Quite what rational justification there is for the government’s proposed changes is thus difficult to fathom. If it is genuinely the case that employers are concerned about unfair dismissal law as a barrier to recruitment, Messrs Osborne and Cable would have been better advised to distribute copies of the statistics rather than to change the law.
For while it is true that the increase in the qualifying period for unfair dismissal from one to two years is estimated to remove unfair dismissal rights from about three million workers, this will avoid only 2,000 claims annually, of which (on the basis of current statistics) only about 100 workers would be likely to recover modest compensation.
But if the extension of the qualifying period is disproportionate, the introduction of fees for the often low paid workers who use the unfair dismissal regime seems deliberately to discourage. In addition to the initial stake of between £150-250 to lodge the claim, applicants will have to stake a further £1,000 if the case goes to a hearing, with less than a one in three chance of recovering compensation.
The odds against the claimant are grim. To recover these fees, he or she must win. But only 40% of claims that stay in this long are likely to succeed, which means that 60% will suffer a serious financial penalty for seeking access to justice. It is hard to see that any more than a trickle of unfair dismissal claims will, after April 2012, reach the tribunals, with claimants being forced to under - settle good claims, or to give up.
Yet the truth is that unfair dismissal law does not impose undue burdens on business.

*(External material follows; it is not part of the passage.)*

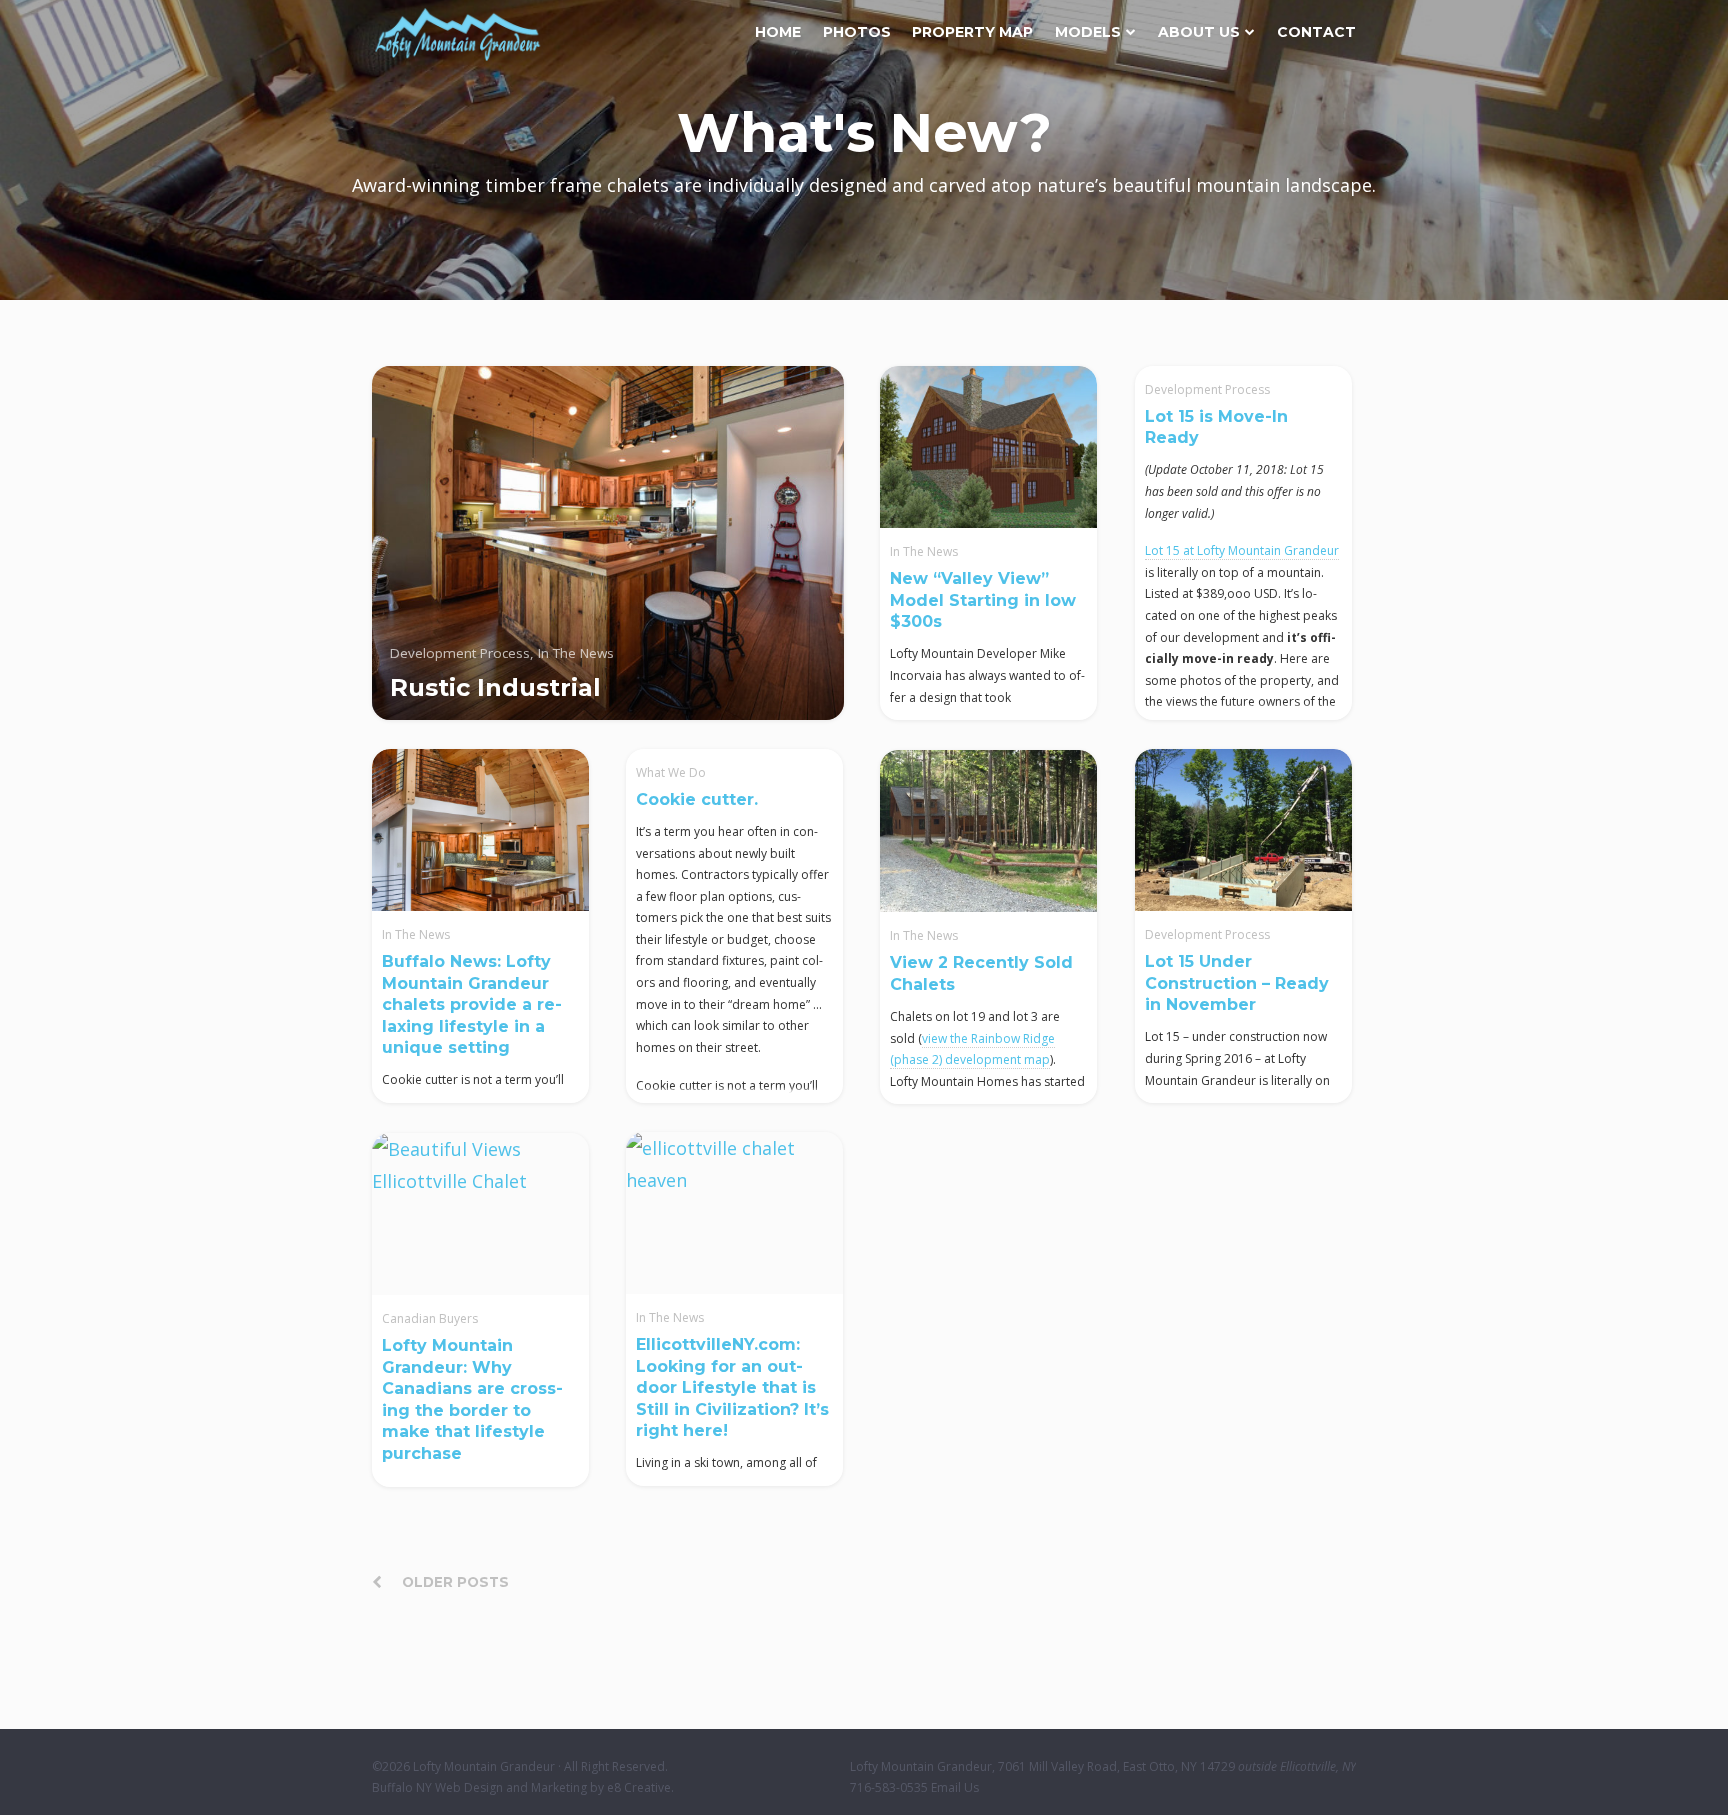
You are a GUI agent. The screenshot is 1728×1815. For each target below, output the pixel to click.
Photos (857, 32)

Rather, it offers minimal protection for workers: too many are excluded from the legislation; it is too easy for an employer to justify a dismissal as not being ‘unreasonable’; and the remedies for those who are dismissed remain wholly inadequate.
While we can understand where George Osborne is coming from, it is to these real concerns that we might have expected Vince Cable to have directed his attention. If the Liberal Democrats are unable to stand up to the Tory bullies on behalf of the most vulnerable and badly treated sections of the workforce, what purpose do they serve in government?